This post is a bit late, as the relevant code was introduced almost 2 months ago, but it was brought to my attention that there is some confusion over which flags to use in order to obtain a catalog of unique sources. First I’ll give a bit of a backstory as to why this changed, followed by a description of the new flags and how they should be interpreted.
The input mergeDet
catalog to the deblender contains a list of parent sources, each row consisting of information about the parent, a footprint (a boolean mask of pixels in the input image that were detected as part of the parent blend), and a peak catalog (a list of peak locations and central flux values for all detected peaks in the parent blend).
Single-band deblender
Prior to the adoption of scarlet as the default deblender, all deblending was done with meas_deblender.SourceDeblendTask
, which is still the single visit (single band) deblender. The basic idea of the algorithm is that most galaxies roughly exhibit 180 degree symmetry and (at shallow depths) are only blended with one other object in most cases. So a symmetric template (numerically equivalent to x = np.min([x, x[::-1]])
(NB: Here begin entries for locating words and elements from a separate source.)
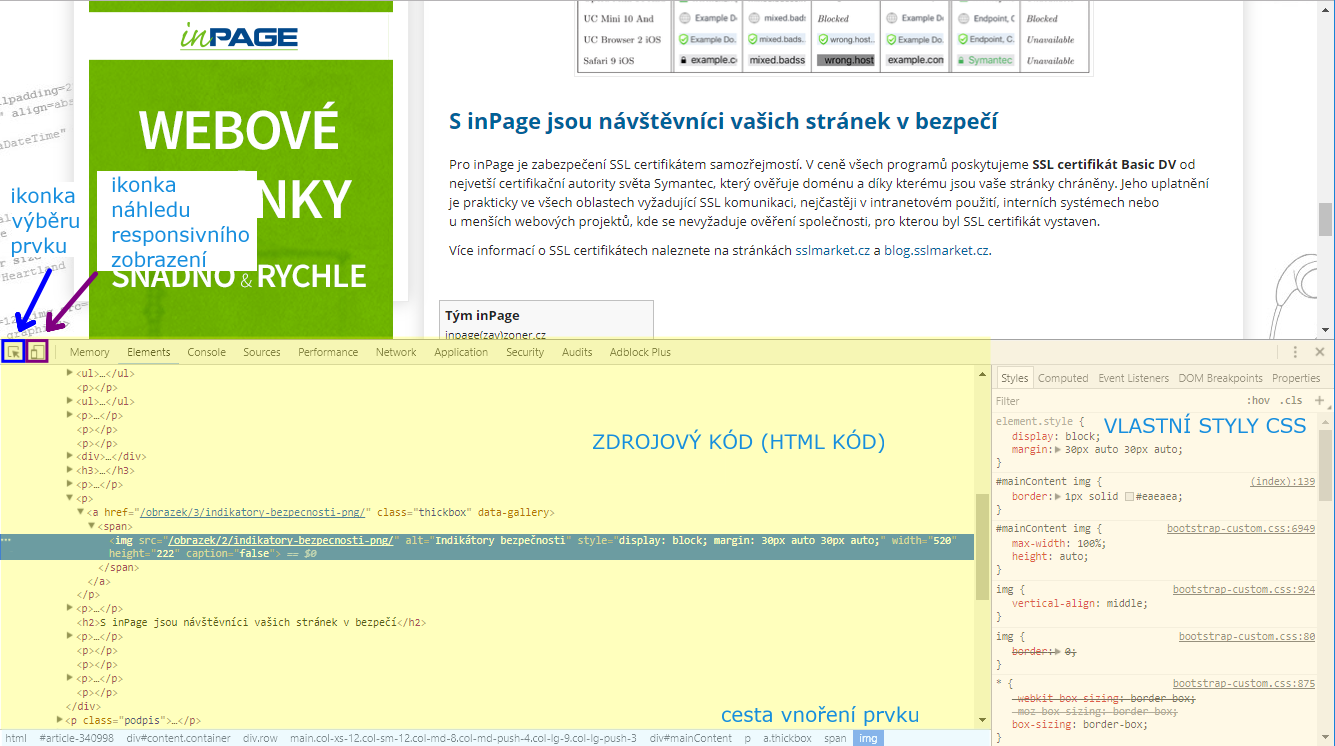Close the DevTools panel with X
This screenshot has width=1335, height=746.
click(1319, 352)
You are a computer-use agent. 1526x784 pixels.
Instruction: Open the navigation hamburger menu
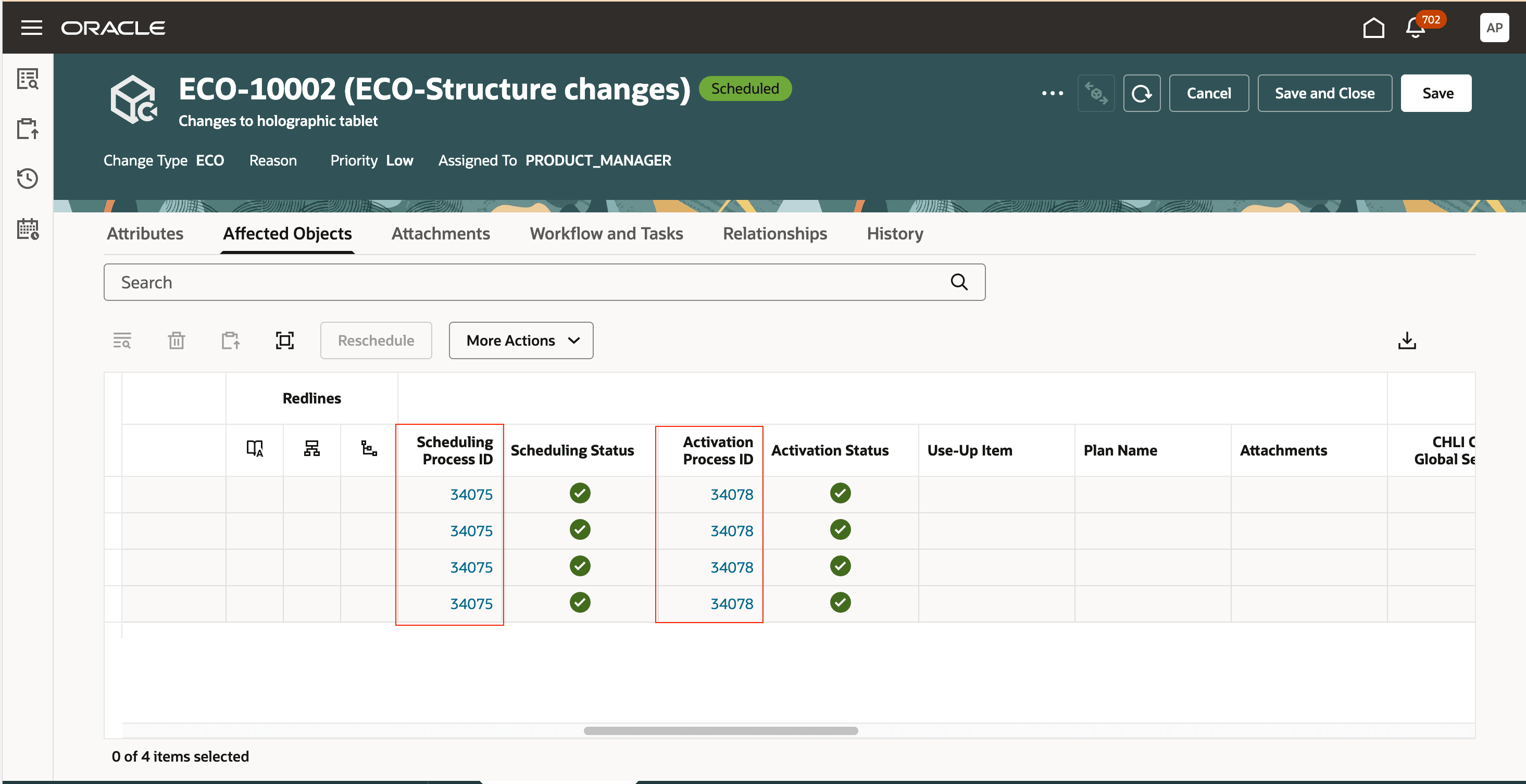[x=31, y=27]
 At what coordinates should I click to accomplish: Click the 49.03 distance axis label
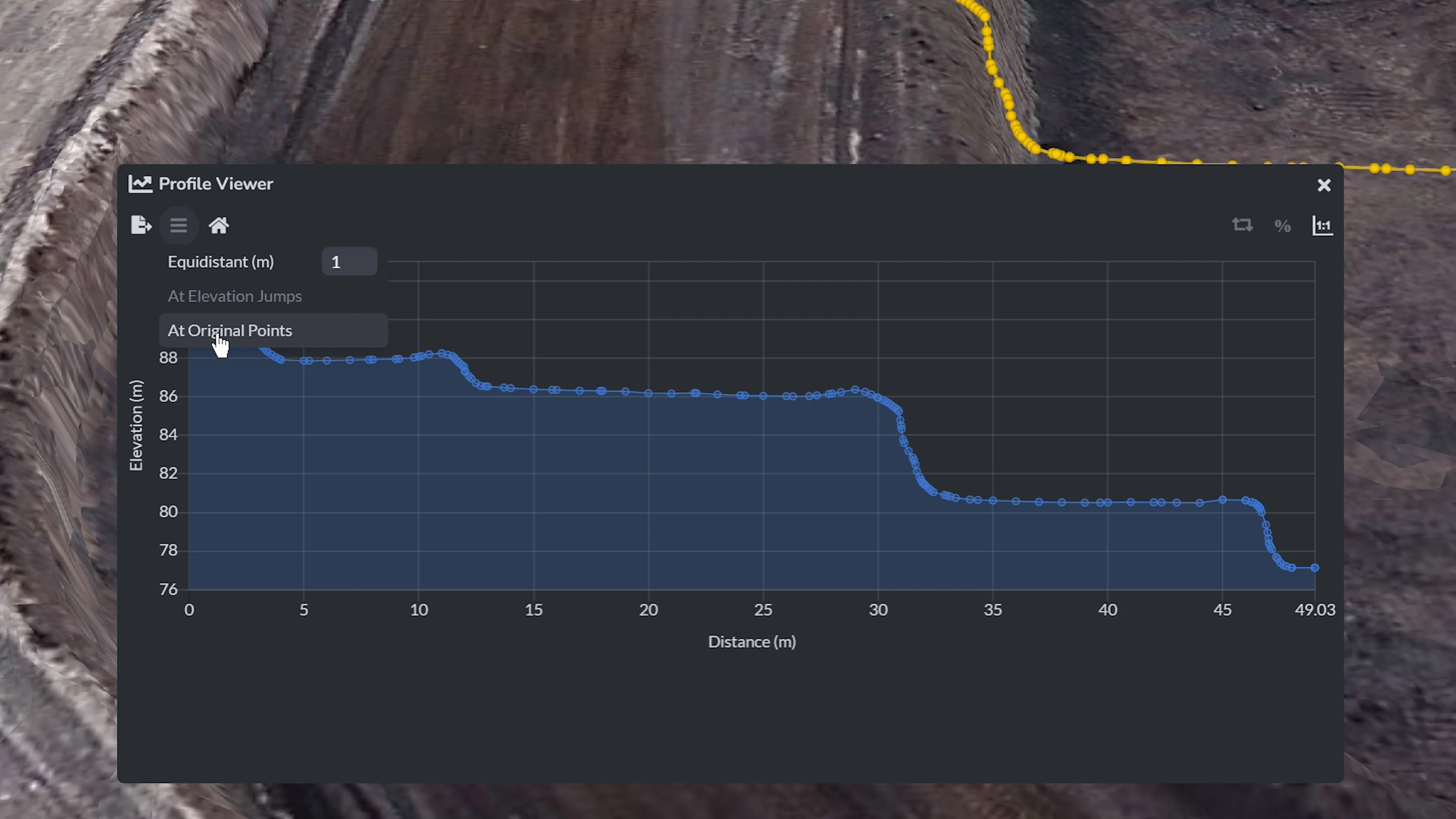(x=1315, y=610)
) is made for all of the sources in a blend that do not fit the PSF, and the flux in the image is re-apportioned to each source based on the ratio of the templates for each pixel. This algorithm can fail for non-symmetric sources and for any blends where a source is blended with neighbors on both sides, causing inaccuracies in the measurement of all three sources. As the depth of the images increases blending becomes more severe and the instances where this algorithm fails increases, which is why a different deblender is used for co-added images in multiple bands.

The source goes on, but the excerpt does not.